▶ What is expected
Copy the records below from their first line through the line containing "tap(569, 509)", inclusive, reproducing those lines exactly.

[begin Source records]

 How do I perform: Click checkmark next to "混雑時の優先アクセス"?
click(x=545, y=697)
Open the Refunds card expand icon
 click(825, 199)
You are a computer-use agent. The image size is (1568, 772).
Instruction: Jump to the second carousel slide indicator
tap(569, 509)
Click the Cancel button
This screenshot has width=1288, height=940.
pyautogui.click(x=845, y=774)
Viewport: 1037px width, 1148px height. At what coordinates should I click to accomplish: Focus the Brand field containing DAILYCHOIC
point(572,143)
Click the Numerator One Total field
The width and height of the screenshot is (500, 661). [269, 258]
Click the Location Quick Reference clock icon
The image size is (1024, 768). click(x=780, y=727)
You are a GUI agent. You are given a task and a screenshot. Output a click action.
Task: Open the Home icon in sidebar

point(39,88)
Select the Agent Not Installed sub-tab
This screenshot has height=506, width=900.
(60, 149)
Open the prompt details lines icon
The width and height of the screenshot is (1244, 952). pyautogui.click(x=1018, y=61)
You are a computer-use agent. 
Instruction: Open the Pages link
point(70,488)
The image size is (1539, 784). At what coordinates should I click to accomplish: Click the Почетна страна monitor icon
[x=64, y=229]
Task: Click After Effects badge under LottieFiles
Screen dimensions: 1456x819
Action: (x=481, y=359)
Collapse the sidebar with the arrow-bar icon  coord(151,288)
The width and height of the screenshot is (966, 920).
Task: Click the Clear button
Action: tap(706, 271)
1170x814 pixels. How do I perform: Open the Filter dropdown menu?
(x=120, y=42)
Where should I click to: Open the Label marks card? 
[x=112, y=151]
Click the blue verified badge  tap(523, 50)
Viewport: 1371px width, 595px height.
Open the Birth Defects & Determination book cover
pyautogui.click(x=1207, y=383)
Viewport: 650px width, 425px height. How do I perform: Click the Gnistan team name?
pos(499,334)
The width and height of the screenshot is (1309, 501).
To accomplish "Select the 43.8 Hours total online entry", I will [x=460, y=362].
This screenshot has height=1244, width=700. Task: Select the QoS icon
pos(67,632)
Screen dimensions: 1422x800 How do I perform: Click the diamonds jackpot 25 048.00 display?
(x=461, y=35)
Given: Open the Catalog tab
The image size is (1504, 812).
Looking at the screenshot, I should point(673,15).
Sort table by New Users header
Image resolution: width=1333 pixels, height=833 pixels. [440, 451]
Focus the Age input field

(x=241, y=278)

[end Source records]

▶ Full solution
 How do I perform: Click checkmark next to "混雑時の優先アクセス"?
click(x=545, y=697)
Open the Refunds card expand icon
 click(825, 199)
You are a computer-use agent. The image size is (1568, 772).
Instruction: Jump to the second carousel slide indicator
tap(569, 509)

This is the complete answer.